Exercise instructions: Reproduce each of the entries below word for word, without changing anything.

[Element and text position data]
● ● ● ● ●
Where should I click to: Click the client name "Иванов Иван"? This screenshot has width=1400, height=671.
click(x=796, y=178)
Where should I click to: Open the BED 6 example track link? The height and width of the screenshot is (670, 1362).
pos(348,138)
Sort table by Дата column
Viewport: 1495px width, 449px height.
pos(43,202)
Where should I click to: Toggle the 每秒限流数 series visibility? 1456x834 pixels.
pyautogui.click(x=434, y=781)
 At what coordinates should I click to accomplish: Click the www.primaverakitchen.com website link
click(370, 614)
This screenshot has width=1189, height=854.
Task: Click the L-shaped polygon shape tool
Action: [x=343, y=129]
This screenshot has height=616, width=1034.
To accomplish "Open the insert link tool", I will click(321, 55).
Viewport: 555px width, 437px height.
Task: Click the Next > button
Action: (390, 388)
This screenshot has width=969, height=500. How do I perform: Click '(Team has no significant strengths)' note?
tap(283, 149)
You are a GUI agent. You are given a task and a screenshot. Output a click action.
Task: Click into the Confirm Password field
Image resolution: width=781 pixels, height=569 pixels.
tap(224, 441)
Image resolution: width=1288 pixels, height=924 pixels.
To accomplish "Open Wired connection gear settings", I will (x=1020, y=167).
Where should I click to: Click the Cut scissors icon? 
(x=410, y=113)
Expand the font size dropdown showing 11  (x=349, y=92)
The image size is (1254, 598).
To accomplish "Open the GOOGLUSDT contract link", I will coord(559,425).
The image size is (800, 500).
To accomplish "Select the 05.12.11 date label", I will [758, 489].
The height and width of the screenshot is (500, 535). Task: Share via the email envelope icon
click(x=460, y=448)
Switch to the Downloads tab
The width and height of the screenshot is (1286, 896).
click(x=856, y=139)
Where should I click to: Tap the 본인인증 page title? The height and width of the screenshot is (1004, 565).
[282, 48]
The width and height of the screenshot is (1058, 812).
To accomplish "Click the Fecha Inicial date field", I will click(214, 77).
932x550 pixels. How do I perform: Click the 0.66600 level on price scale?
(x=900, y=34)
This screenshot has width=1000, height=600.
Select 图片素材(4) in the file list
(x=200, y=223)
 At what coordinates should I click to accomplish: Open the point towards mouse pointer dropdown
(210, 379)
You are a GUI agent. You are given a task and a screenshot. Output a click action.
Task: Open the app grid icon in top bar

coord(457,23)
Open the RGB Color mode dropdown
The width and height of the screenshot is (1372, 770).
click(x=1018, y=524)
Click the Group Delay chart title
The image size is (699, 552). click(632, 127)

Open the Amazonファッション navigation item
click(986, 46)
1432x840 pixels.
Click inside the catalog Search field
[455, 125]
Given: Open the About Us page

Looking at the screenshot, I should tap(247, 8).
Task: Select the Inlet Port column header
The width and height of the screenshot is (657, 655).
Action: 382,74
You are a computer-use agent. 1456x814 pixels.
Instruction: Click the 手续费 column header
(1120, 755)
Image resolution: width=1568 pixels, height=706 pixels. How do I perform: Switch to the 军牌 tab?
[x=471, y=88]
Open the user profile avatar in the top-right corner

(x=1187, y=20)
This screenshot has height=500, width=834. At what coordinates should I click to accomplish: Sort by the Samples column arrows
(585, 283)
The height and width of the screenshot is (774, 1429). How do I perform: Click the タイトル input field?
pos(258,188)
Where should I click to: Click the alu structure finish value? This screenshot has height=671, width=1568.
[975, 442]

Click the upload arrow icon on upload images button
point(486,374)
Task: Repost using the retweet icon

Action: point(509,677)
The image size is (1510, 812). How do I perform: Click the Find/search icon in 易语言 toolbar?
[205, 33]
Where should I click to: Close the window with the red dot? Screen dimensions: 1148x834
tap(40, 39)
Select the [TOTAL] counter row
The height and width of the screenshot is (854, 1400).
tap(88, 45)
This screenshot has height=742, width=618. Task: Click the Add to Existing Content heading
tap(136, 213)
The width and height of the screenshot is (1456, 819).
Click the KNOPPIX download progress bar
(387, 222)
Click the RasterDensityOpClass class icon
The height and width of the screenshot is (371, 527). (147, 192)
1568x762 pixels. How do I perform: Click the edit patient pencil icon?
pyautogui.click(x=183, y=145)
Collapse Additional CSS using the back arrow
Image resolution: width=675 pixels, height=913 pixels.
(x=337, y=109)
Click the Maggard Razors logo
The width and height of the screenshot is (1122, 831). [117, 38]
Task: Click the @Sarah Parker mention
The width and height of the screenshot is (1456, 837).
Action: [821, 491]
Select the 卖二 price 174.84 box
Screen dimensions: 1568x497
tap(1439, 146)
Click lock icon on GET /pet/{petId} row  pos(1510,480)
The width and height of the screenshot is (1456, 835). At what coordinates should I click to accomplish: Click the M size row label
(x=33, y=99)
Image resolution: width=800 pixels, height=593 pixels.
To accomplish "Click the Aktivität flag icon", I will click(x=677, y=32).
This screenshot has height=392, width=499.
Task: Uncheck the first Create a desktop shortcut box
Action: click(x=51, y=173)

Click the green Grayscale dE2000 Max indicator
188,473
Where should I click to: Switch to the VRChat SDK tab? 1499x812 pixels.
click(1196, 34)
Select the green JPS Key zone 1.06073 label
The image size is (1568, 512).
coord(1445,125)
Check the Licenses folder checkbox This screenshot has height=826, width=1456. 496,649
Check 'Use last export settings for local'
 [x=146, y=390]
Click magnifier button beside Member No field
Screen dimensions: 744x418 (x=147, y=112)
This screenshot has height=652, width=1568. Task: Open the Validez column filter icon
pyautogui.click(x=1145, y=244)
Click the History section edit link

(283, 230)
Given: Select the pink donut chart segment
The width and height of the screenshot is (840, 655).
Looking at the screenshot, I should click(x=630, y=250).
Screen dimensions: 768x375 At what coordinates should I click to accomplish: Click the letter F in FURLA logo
● ● ● ● ●
Written answer:
Where should I click to: Click the client name "Иванов Иван"? This screenshot has width=1400, height=671.
click(x=796, y=178)
Where should I click to: Open the BED 6 example track link? The height and width of the screenshot is (670, 1362).
pos(348,138)
Sort table by Дата column
Viewport: 1495px width, 449px height.
pos(43,202)
Where should I click to: Toggle the 每秒限流数 series visibility? 1456x834 pixels.
pyautogui.click(x=434, y=781)
 At what coordinates should I click to accomplish: Click the www.primaverakitchen.com website link
click(370, 614)
This screenshot has width=1189, height=854.
Task: Click the L-shaped polygon shape tool
Action: [x=343, y=129]
This screenshot has height=616, width=1034.
To accomplish "Open the insert link tool", I will click(321, 55).
Viewport: 555px width, 437px height.
Task: Click the Next > button
Action: (390, 388)
This screenshot has width=969, height=500. How do I perform: Click '(Team has no significant strengths)' note?
tap(283, 149)
You are a GUI agent. You are given a task and a screenshot. Output a click action.
Task: Click into the Confirm Password field
Image resolution: width=781 pixels, height=569 pixels.
tap(224, 441)
Image resolution: width=1288 pixels, height=924 pixels.
To accomplish "Open Wired connection gear settings", I will (x=1020, y=167).
Where should I click to: Click the Cut scissors icon? 
(x=410, y=113)
Expand the font size dropdown showing 11  (x=349, y=92)
The image size is (1254, 598).
To accomplish "Open the GOOGLUSDT contract link", I will coord(559,425).
The image size is (800, 500).
To accomplish "Select the 05.12.11 date label", I will [758, 489].
The height and width of the screenshot is (500, 535). Task: Share via the email envelope icon
click(x=460, y=448)
Switch to the Downloads tab
The width and height of the screenshot is (1286, 896).
click(x=856, y=139)
Where should I click to: Tap the 본인인증 page title? The height and width of the screenshot is (1004, 565).
[282, 48]
The width and height of the screenshot is (1058, 812).
To accomplish "Click the Fecha Inicial date field", I will click(214, 77).
932x550 pixels. How do I perform: Click the 0.66600 level on price scale?
(x=900, y=34)
This screenshot has width=1000, height=600.
Select 图片素材(4) in the file list
(x=200, y=223)
 At what coordinates should I click to accomplish: Open the point towards mouse pointer dropdown
(210, 379)
You are a GUI agent. You are given a task and a screenshot. Output a click action.
Task: Open the app grid icon in top bar

coord(457,23)
Open the RGB Color mode dropdown
The width and height of the screenshot is (1372, 770).
click(x=1018, y=524)
Click the Group Delay chart title
The image size is (699, 552). click(632, 127)

Open the Amazonファッション navigation item
click(986, 46)
1432x840 pixels.
Click inside the catalog Search field
[455, 125]
Given: Open the About Us page

Looking at the screenshot, I should tap(247, 8).
Task: Select the Inlet Port column header
The width and height of the screenshot is (657, 655).
Action: 382,74
You are a computer-use agent. 1456x814 pixels.
Instruction: Click the 手续费 column header
(1120, 755)
Image resolution: width=1568 pixels, height=706 pixels. How do I perform: Switch to the 军牌 tab?
[x=471, y=88]
Open the user profile avatar in the top-right corner

(x=1187, y=20)
This screenshot has height=500, width=834. At what coordinates should I click to accomplish: Sort by the Samples column arrows
(585, 283)
The height and width of the screenshot is (774, 1429). How do I perform: Click the タイトル input field?
pos(258,188)
Where should I click to: Click the alu structure finish value? This screenshot has height=671, width=1568.
[975, 442]

Click the upload arrow icon on upload images button
point(486,374)
Task: Repost using the retweet icon

Action: point(509,677)
The image size is (1510, 812). How do I perform: Click the Find/search icon in 易语言 toolbar?
[205, 33]
Where should I click to: Close the window with the red dot? Screen dimensions: 1148x834
tap(40, 39)
Select the [TOTAL] counter row
The height and width of the screenshot is (854, 1400).
tap(88, 45)
This screenshot has height=742, width=618. Task: Click the Add to Existing Content heading
tap(136, 213)
The width and height of the screenshot is (1456, 819).
Click the KNOPPIX download progress bar
(387, 222)
Click the RasterDensityOpClass class icon
The height and width of the screenshot is (371, 527). (147, 192)
1568x762 pixels. How do I perform: Click the edit patient pencil icon?
pyautogui.click(x=183, y=145)
Collapse Additional CSS using the back arrow
Image resolution: width=675 pixels, height=913 pixels.
(x=337, y=109)
Click the Maggard Razors logo
The width and height of the screenshot is (1122, 831). [117, 38]
Task: Click the @Sarah Parker mention
The width and height of the screenshot is (1456, 837).
Action: [821, 491]
Select the 卖二 price 174.84 box
Screen dimensions: 1568x497
tap(1439, 146)
Click lock icon on GET /pet/{petId} row  pos(1510,480)
The width and height of the screenshot is (1456, 835). At what coordinates should I click to accomplish: Click the M size row label
(x=33, y=99)
Image resolution: width=800 pixels, height=593 pixels.
To accomplish "Click the Aktivität flag icon", I will click(x=677, y=32).
This screenshot has height=392, width=499.
Task: Uncheck the first Create a desktop shortcut box
Action: click(x=51, y=173)

Click the green Grayscale dE2000 Max indicator
188,473
Where should I click to: Switch to the VRChat SDK tab? 1499x812 pixels.
click(1196, 34)
Select the green JPS Key zone 1.06073 label
The image size is (1568, 512).
coord(1445,125)
Check the Licenses folder checkbox This screenshot has height=826, width=1456. 496,649
Check 'Use last export settings for local'
 [x=146, y=390]
Click magnifier button beside Member No field
Screen dimensions: 744x418 (x=147, y=112)
This screenshot has height=652, width=1568. Task: Open the Validez column filter icon
pyautogui.click(x=1145, y=244)
Click the History section edit link

(283, 230)
Given: Select the pink donut chart segment
The width and height of the screenshot is (840, 655).
Looking at the screenshot, I should click(x=630, y=250).
Screen dimensions: 768x375 At what coordinates should I click to accomplish: Click the letter F in FURLA logo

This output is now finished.